====== Provided material

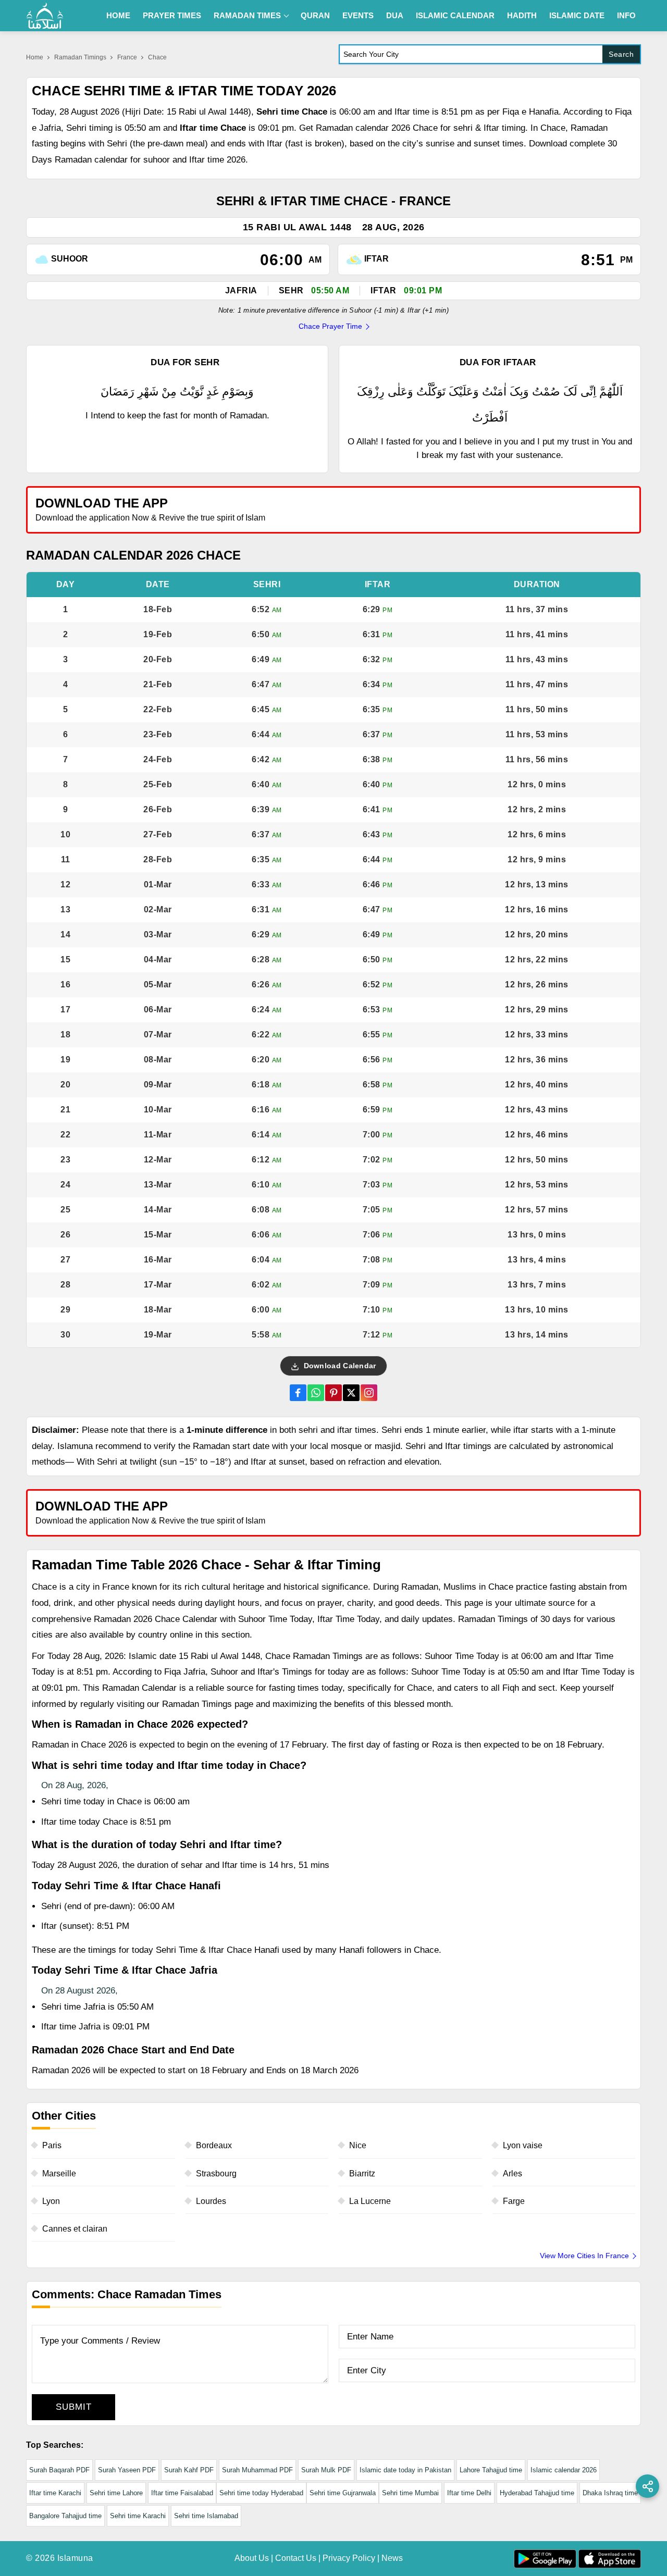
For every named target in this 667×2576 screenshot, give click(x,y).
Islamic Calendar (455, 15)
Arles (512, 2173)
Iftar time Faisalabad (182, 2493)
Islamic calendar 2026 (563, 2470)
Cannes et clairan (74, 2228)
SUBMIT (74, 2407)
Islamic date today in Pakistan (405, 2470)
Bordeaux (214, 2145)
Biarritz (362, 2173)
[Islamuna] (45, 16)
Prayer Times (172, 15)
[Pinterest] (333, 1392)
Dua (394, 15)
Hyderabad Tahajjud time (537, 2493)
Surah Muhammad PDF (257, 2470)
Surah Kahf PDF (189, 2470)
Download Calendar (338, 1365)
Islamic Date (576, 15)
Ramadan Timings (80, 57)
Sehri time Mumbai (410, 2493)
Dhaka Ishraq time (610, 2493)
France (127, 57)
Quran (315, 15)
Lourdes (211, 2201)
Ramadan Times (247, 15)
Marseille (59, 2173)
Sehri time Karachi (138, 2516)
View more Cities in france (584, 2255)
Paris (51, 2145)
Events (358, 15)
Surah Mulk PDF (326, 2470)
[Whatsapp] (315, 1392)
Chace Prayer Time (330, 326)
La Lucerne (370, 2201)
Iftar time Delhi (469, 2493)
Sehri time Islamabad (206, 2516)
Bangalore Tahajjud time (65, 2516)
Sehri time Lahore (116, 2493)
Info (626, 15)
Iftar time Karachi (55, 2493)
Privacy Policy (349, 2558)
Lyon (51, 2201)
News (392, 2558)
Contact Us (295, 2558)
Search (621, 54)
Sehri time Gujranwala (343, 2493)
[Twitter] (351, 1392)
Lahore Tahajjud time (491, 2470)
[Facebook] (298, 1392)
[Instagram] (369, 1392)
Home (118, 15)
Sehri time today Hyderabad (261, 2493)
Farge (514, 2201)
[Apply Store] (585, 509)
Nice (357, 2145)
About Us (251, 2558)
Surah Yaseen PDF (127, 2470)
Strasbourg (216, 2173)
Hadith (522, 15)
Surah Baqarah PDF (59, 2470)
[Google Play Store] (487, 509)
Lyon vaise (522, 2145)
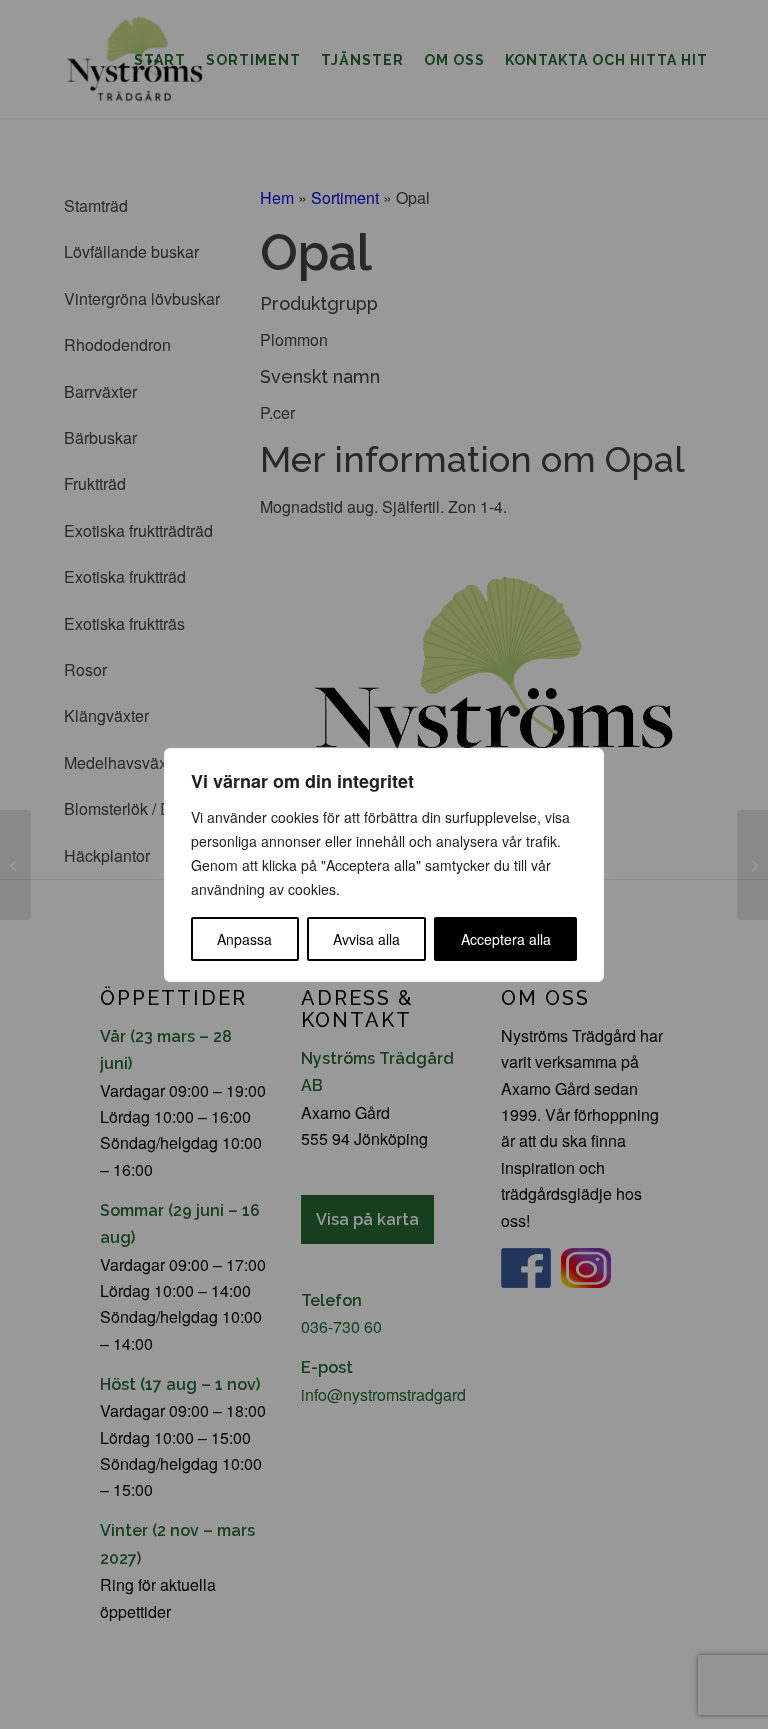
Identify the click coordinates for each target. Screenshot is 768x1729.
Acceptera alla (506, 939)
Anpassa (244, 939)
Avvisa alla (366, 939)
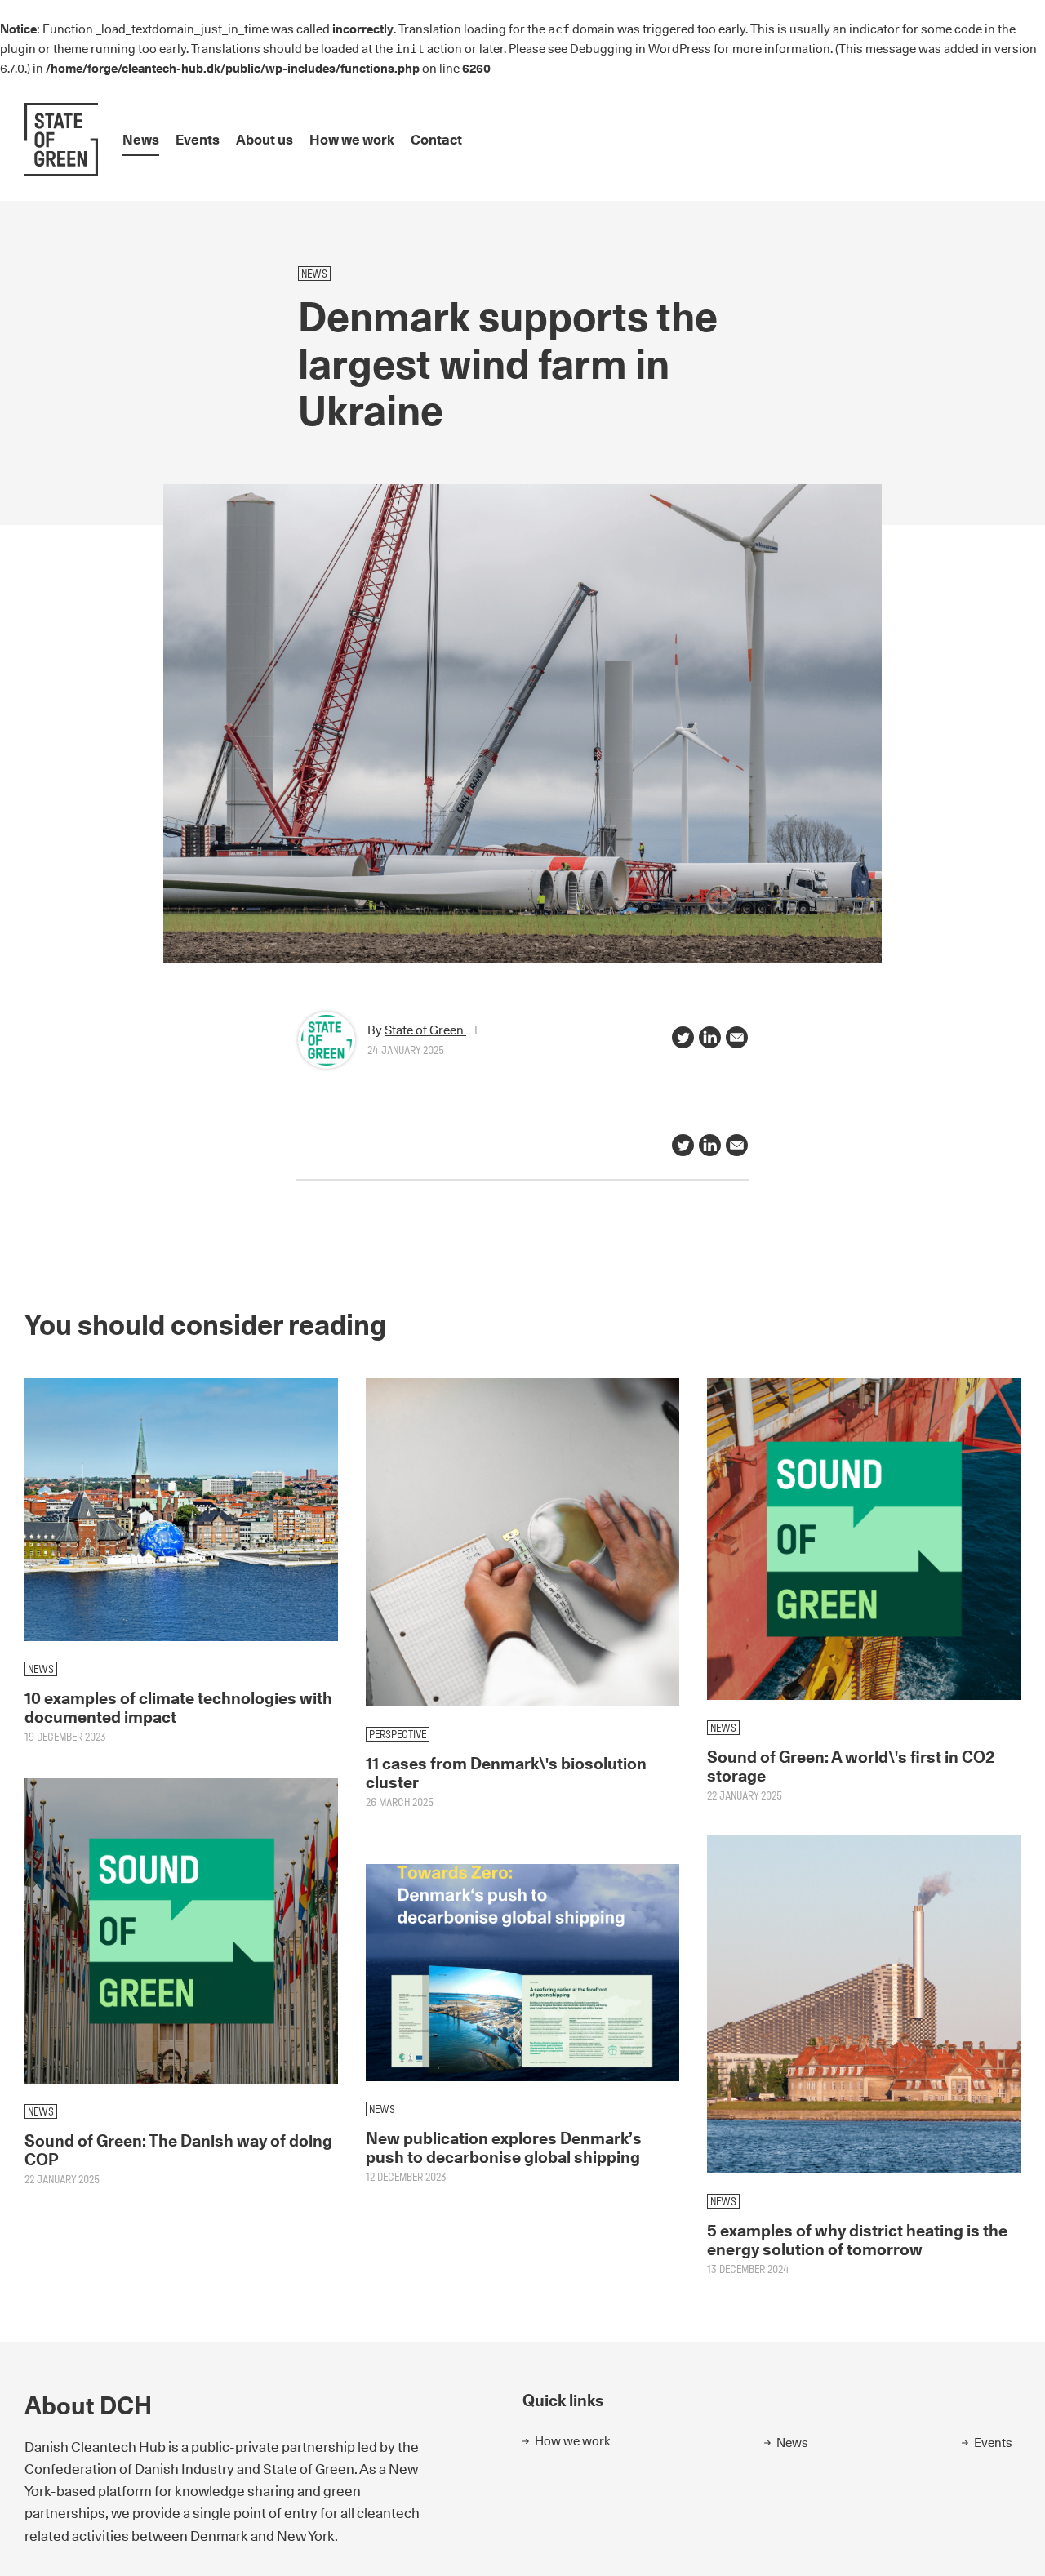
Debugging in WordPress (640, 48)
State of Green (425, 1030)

============

Exercise description:
Which lines above carry the string "Tahajjud"? Copy those lines.

Written response:
Hyderabad Tahajjud time (537, 2493)
Bangalore Tahajjud time (65, 2516)
Lahore Tahajjud time (491, 2470)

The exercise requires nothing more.